Il cielo sopra Google era diventato nero, dopo l’intervento del garante britannico della privacy, l’ Information Commissioner’s Office (ICO). In seguito alle indagini, venivano riscontrate “significative infrazioni” nell’identificazione delle reti WiFi effettuata da BigG insieme alle fotografie per il servizio di mappatura Street View. Il colosso di Mountain View correva ai ripari, annunciando ufficialmente l’eliminazione di tutti quei dati raccolti inavvertitamente a mezzo wireless . Dati frammentati, come sottolineato alla fine del 2010 dai vertici della Grande G. Informazioni relative ad indirizzi di posta elettronica, URL e password. Tutto eliminato per evitare la mano pesante dell’ICO e di altre authority d’Europa, ora sconvolte da una lettera aperta inviata dal global privacy counsel di BigG Peter Fleischer. L’azienda californiana ha ammesso un nuovo errore, confermando di essere ancora in possesso dei dati di Street View, raccolti con le cosiddette googlecar in terra d’Albione .
“Una piccola porzione di dati”, ha spiegato Fleischer nella missiva spedita al garante britannico. Pare che Google abbia inviato notifiche simili in numerosi paesi del mondo, dall’Irlanda all’Australia . Immediata la risposta dell’ Office of the Data Protection Commissioner irlandese: le nuove rivelazioni risulterebbero “chiaramente inaccettabili”, una violazione evidente dei precedenti accordi stipulati con le authority del Vecchio Continente.
Nelle spiegazioni offerte da Fleischer, i tecnici di BigG avrebbero scovato i dati di Street View nel corso delle operazioni di revisione di migliaia di dischi relativi al servizio di mappatura . Nell’inventario periodico dei supporti, il gigante californiano ha scoperto la “piccola quantità di dati” non finiti nel cestino alla fine del 2010. “Ci scusiamo per l’errore”, spiega ancora il privacy counsel .
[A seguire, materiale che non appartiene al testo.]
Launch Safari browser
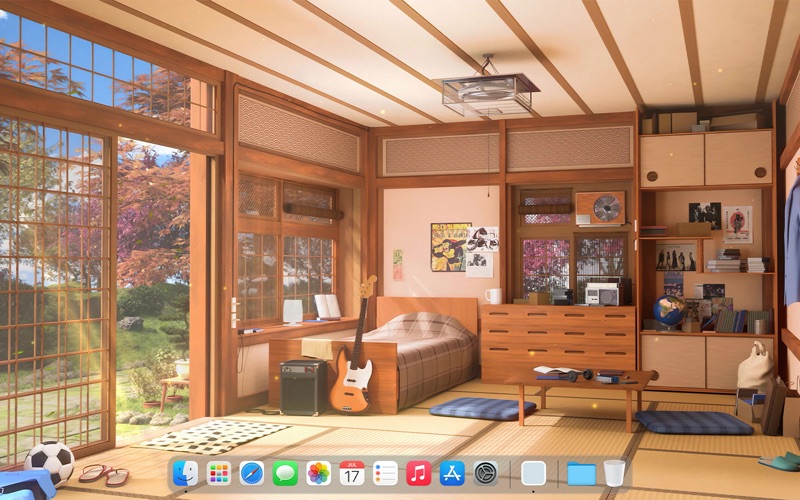 click(x=252, y=473)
Cosa succederà adesso? I responsabili dell’ICO hanno chiesto a BigG le informazioni rimanenti, intenzionati a riprendere le indagini e dunque assicurarsi che i dati vengano distrutti una volta per tutte . Nel delicato caso Street View, gli attivisti di Privacy International hanno parlato di una “litania di disastri”: Google dovrebbe provare “profondo imbarazzo” per la pessima gestione del suo servizio, ora macchiata da una prova d’incompetenza piuttosto che dalla cattiva fede nei confronti di milioni di utenti.